Consider that most online travel sites encourage behavior change so naturally, that we may not even be aware of them. Travel sites clearly display the savings possible by changing the time or day of departure, the number of stops, the number of bags checked. Consumers are rewarded for behavior changes that represent more cost-effective choices for themselves and the travel company.

5. Effective promotion

Promotion drives behavior in retail. Those ubiquitous grocery store circulars generate significant store traffic. However, one of the fundamental challenges of promotions has always been that so many of them are wasted. The traditional shotgun scatter marketing approach is likely to hit individuals without interest in the product as well as current purchasers, neither of whom is likely to change their shopping behavior.

However, this old-school approach is changing with the advent of new technology and massive amounts of consumer data. Retailers are now personalizing their promotions. They are now targeting coupons and incentives to specific shoppers with loyalty programs to increase those shoppers’ purchases. Similarly, technology and data availability enable this approach to be applied to health promotions.

A defined contribution marketplace allows the development of more powerful promotional and product bundling of health improvement offerings than is easily achievable under a typical defined benefit plan. The same SVP of HR for a major media and hospitality firm told me: “The advantage of defined contribution plans is that you can adjust them over the course of the year and make changes from month to month; this is better than the typical payroll deduction discount and enables employers to put everything through the paycheck.”

This option eliminates the challenge of managing multiple promotional channels such as cash payouts and gift cards, in addition to premium discounts. In effect, for health promotion programs, the HR team can incentivize employees to earn a portion of the employer contribution on a quarterly or monthly basis.

This approach is effective for wellness programs and more. It can be personalized to the behaviors that each individual needs to embrace to improve his or her health. An employee who has diabetes who hasn’t had lab work performed recently can earn credits for getting her hemoglobin A1C test done. An employee with high blood pressure who has stopped taking his medication can get credit for filling a script.

The flexibility created by the combination of technology, defined contribution and sophisticated data management enables personalized promotions in health management, which dramatically improves engagement and results. Importantly, promotions are no longer wasted on the converted. In addition, benefit teams are no longer automatically paying it forward — employees have to earn those perks.

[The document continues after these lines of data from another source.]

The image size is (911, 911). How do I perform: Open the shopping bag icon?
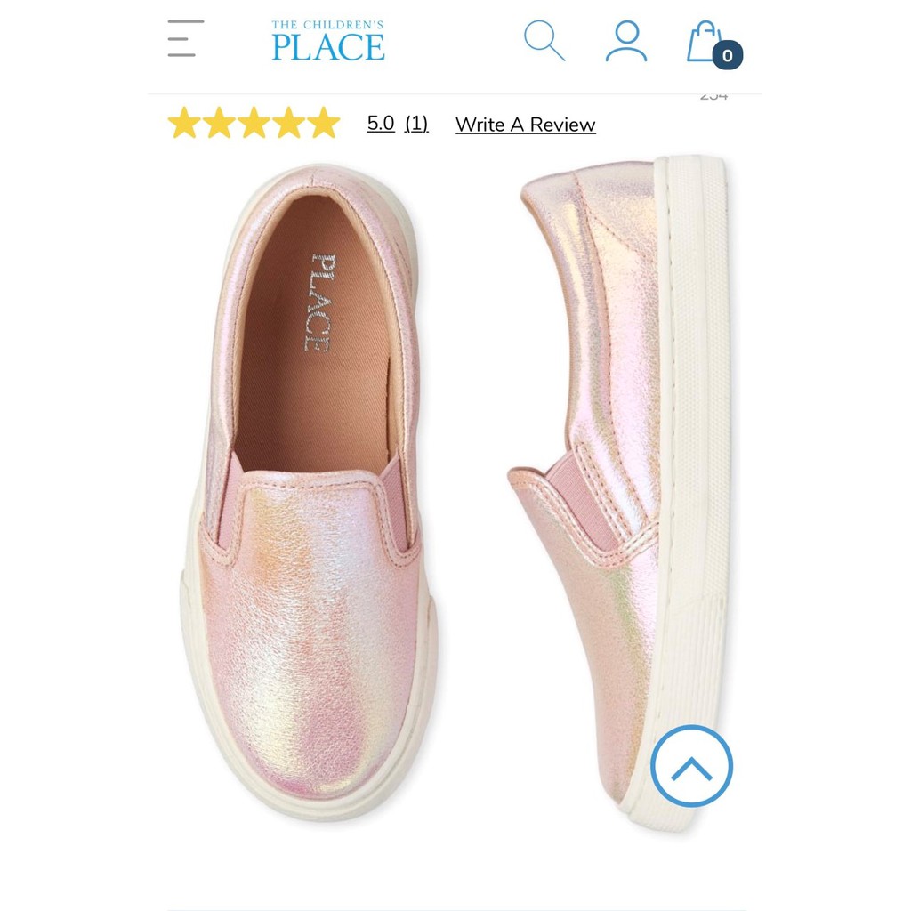705,41
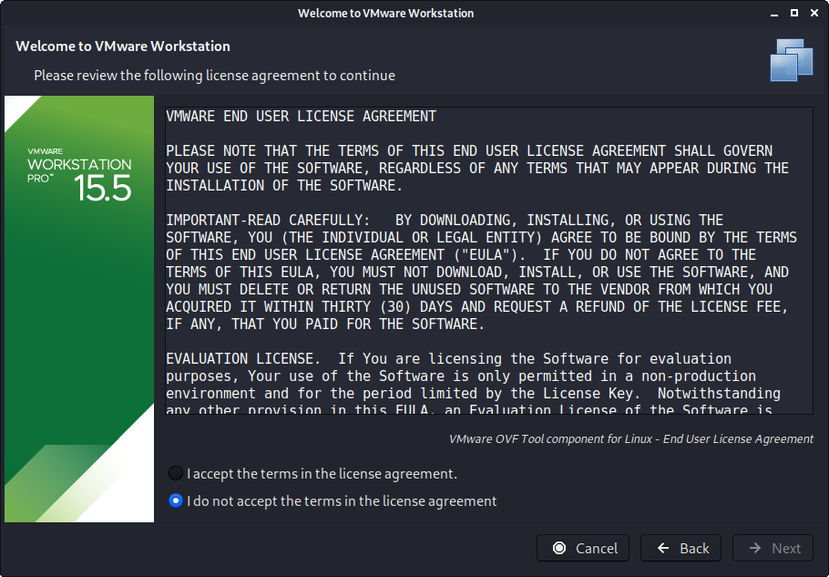The width and height of the screenshot is (829, 577).
Task: Click the window title bar text
Action: coord(385,14)

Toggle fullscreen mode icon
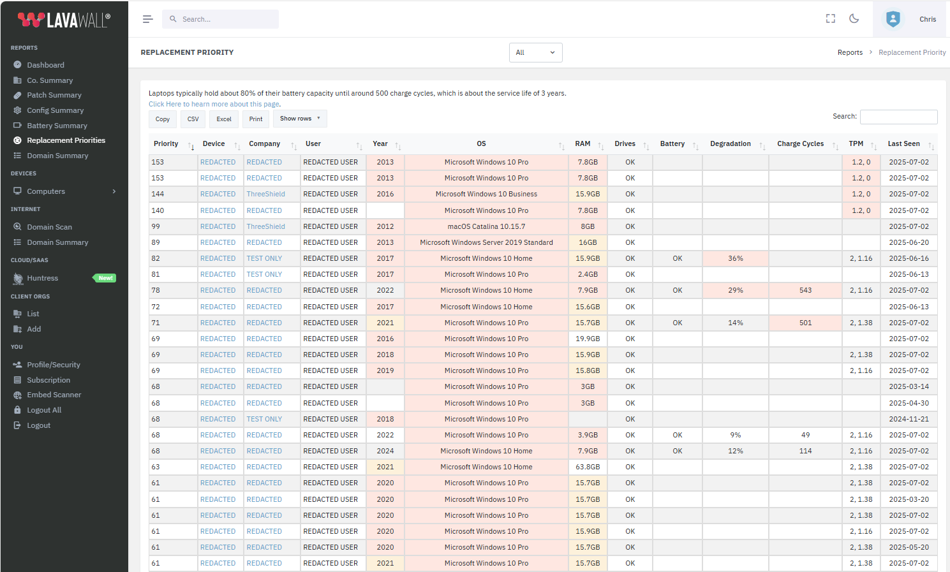tap(830, 19)
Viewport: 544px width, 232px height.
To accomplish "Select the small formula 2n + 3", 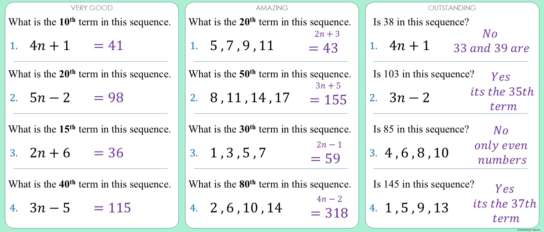I will (x=327, y=34).
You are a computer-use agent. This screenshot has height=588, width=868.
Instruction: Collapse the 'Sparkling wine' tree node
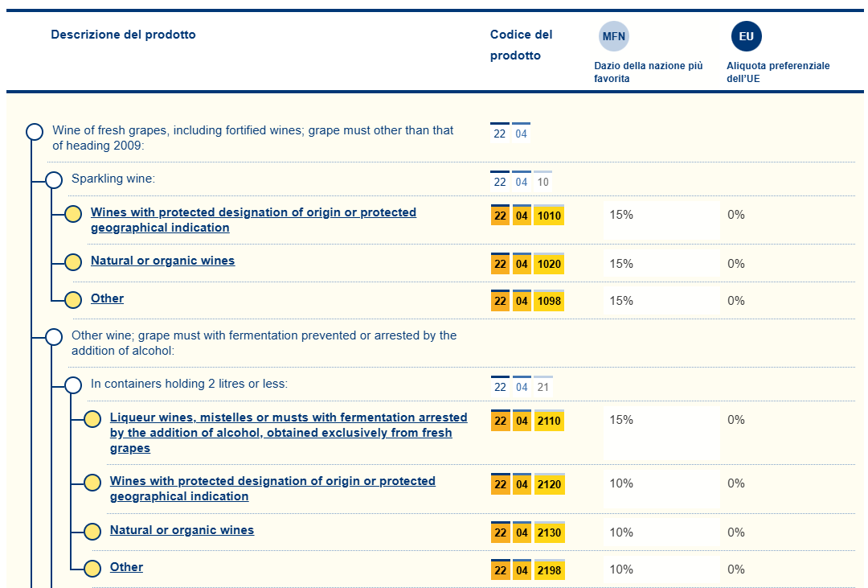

Health exchanges are brand new. Product selection is still developing. Merchandising and promotions remain in the experimental stage. However, leveraging lessons from retail and applying them to these new marketplaces will allow employee health benefit providers to capture the value of this opportunity more quickly.

Brad Wolfsen is executive director of exchange solutions for bswift, which offers software and services that streamline benefits, HR and payroll administration for employers and public and private exchanges nationwide.